## Task to complete
Look for the line containing "Club Business Mis Globos (189, 2325)" in the listing below. Retype that line and every subsequent line through the last one, and only those.
★ ★ ★
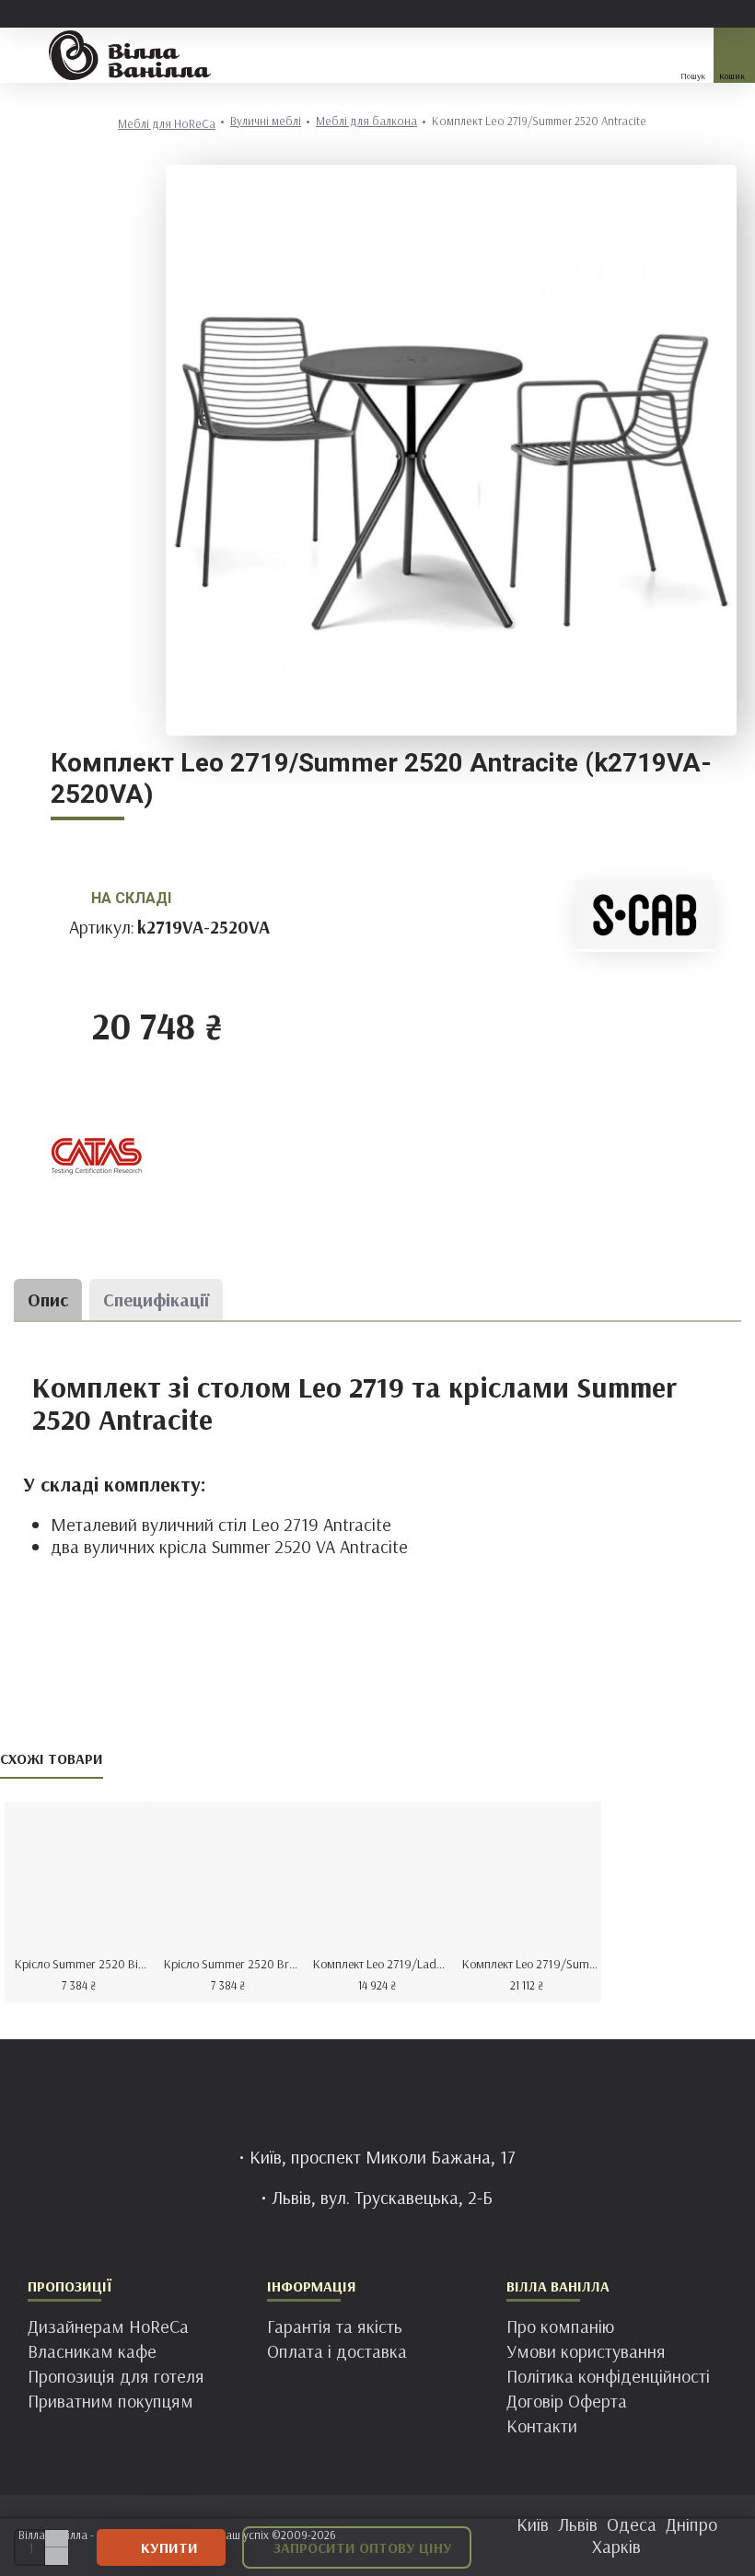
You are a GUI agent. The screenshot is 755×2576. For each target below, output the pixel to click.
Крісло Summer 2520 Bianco (83, 1963)
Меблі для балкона (366, 121)
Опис (48, 1299)
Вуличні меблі (265, 121)
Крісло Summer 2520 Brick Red (232, 1963)
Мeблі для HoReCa (166, 124)
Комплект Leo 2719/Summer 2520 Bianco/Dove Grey (530, 1963)
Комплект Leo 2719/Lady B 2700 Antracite (381, 1963)
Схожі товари (51, 1758)
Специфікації (156, 1299)
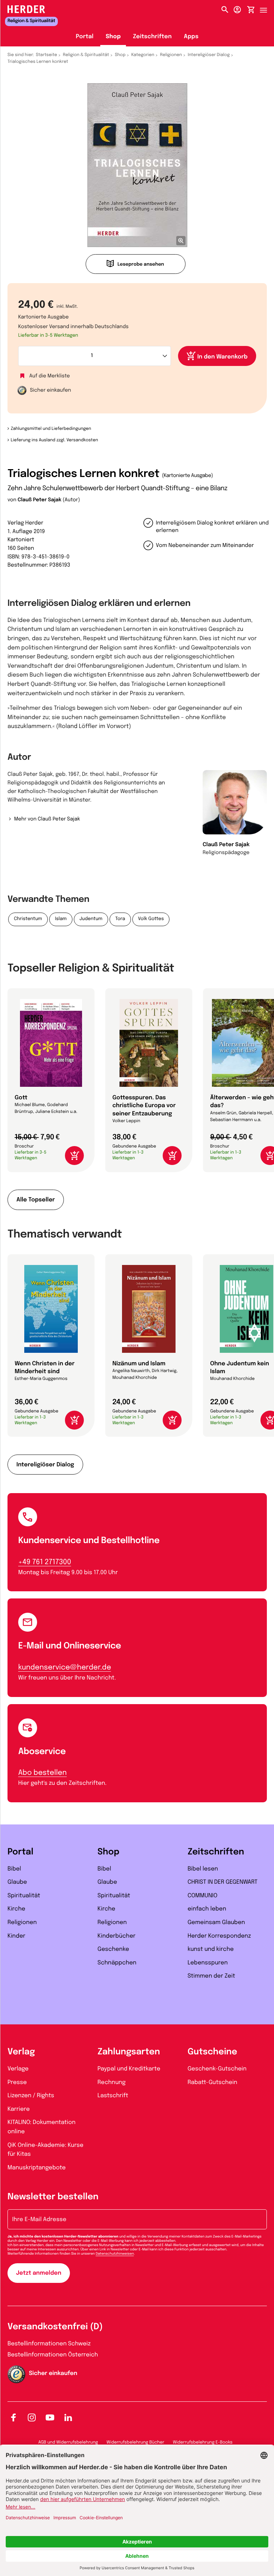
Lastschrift (112, 2096)
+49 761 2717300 (44, 1562)
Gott (21, 1098)
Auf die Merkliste (49, 376)
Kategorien (142, 55)
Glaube (17, 1882)
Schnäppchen (116, 1963)
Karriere (18, 2109)
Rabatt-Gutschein (212, 2082)
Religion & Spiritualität (86, 55)
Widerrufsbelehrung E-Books (202, 2442)
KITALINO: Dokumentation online (41, 2127)
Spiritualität (23, 1896)
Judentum (91, 919)
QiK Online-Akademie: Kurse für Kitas (45, 2150)
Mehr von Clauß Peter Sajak (47, 819)
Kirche (16, 1909)
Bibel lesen (203, 1869)
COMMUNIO (203, 1896)
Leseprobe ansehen (140, 264)
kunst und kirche (211, 1949)
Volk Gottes (151, 919)
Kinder (16, 1936)
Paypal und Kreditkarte (128, 2069)
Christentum (28, 919)
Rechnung (111, 2082)
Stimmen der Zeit (211, 1976)
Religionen (171, 55)
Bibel (14, 1869)
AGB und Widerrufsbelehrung (68, 2442)
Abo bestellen (42, 1773)
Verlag (21, 2052)
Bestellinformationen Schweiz (49, 2344)
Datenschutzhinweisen (115, 2254)
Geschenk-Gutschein (217, 2069)
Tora (120, 919)
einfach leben (207, 1909)
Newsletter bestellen (52, 2197)
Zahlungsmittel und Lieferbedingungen (51, 429)
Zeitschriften (152, 37)
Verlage (18, 2069)
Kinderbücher (116, 1936)
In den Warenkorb (222, 357)
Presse (17, 2082)
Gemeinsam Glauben (216, 1922)
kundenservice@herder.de (64, 1667)
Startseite (46, 55)
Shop (113, 37)
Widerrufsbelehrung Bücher (135, 2442)
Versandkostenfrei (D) (55, 2327)
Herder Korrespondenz (219, 1936)
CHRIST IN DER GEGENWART (223, 1882)
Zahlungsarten (128, 2052)
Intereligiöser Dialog (209, 55)
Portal (84, 37)
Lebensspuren (208, 1963)
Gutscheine (212, 2052)
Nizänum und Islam (139, 1364)
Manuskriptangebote (36, 2168)
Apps (191, 37)
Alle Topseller (35, 1200)
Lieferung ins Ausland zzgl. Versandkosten (54, 440)
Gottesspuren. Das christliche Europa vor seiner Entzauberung (144, 1106)
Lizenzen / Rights (30, 2096)
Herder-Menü (267, 8)
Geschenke (113, 1949)
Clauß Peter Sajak (39, 500)
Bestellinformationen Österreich (52, 2355)
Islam (61, 919)
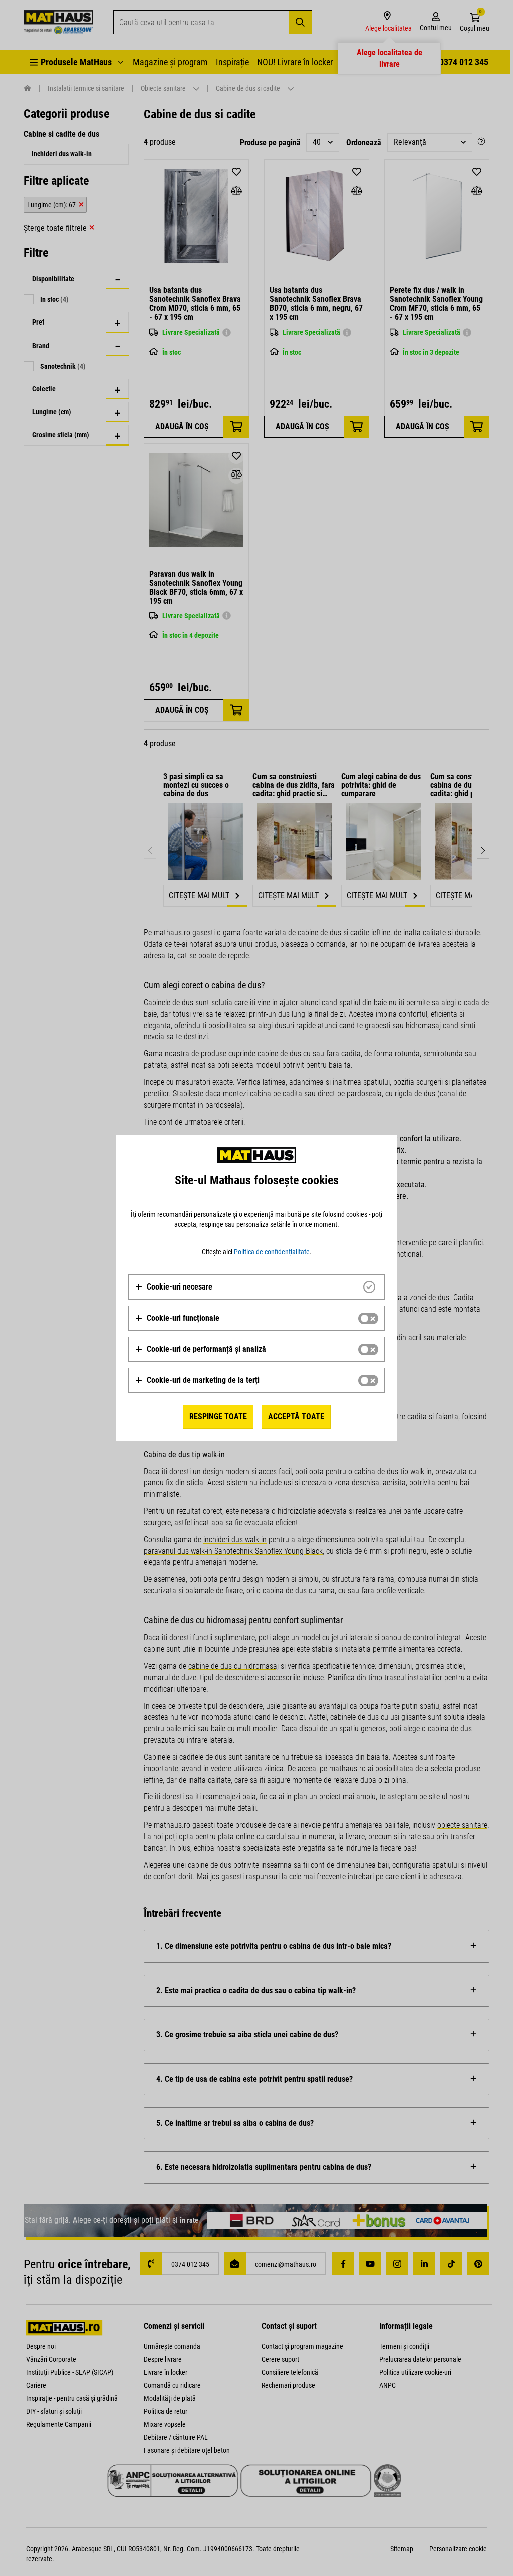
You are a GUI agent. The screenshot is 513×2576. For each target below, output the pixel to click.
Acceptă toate (296, 1416)
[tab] (256, 1287)
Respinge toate (218, 1416)
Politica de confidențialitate (272, 1252)
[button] (173, 1287)
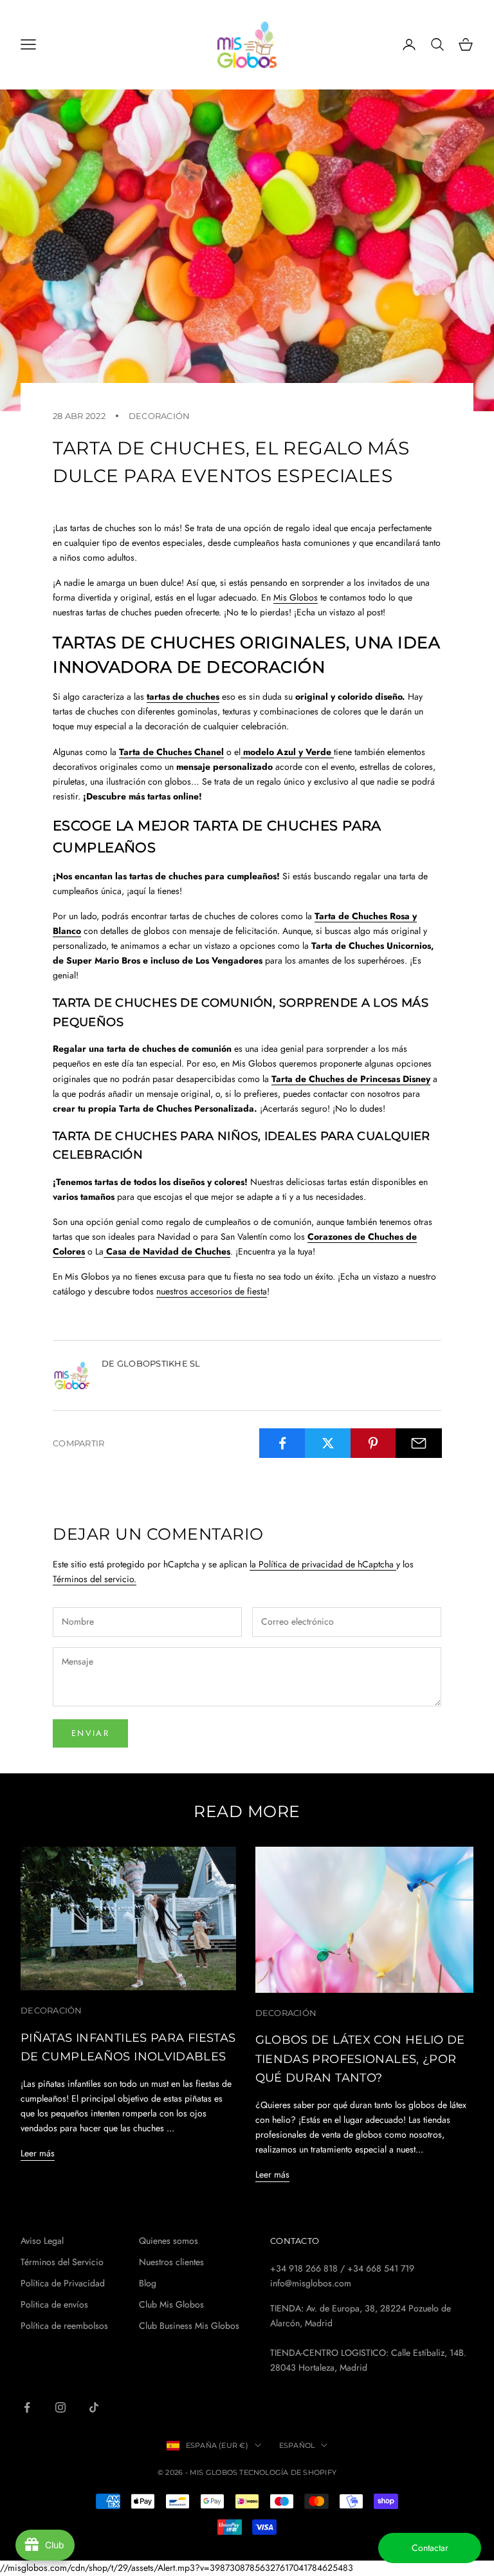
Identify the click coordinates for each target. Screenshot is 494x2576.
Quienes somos (168, 2240)
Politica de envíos (54, 2304)
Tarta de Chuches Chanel (171, 751)
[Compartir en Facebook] (282, 1443)
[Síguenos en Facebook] (27, 2407)
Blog (147, 2283)
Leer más (38, 2153)
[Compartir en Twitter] (328, 1443)
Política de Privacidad (63, 2283)
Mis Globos (295, 597)
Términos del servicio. (94, 1579)
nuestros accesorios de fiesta (211, 1291)
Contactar (430, 2547)
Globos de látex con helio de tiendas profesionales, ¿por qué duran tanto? (360, 2058)
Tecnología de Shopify (287, 2472)
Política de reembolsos (64, 2325)
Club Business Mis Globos (189, 2325)
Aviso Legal (42, 2240)
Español (297, 2445)
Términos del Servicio (62, 2261)
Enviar (90, 1733)
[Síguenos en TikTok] (93, 2407)
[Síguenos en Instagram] (60, 2407)
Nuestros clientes (171, 2261)
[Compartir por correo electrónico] (418, 1443)
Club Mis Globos (171, 2304)
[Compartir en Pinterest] (373, 1443)
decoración (159, 416)
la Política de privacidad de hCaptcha (323, 1564)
★ ★ ★
## Response area
Club Business Mis Globos (189, 2325)
Aviso Legal (42, 2240)
Español (297, 2445)
Términos del Servicio (62, 2261)
Enviar (90, 1733)
[Síguenos en TikTok] (93, 2407)
[Síguenos en Instagram] (60, 2407)
Nuestros clientes (171, 2261)
[Compartir por correo electrónico] (418, 1443)
Club Mis Globos (171, 2304)
[Compartir en Pinterest] (373, 1443)
decoración (159, 416)
la Política de privacidad de hCaptcha (323, 1564)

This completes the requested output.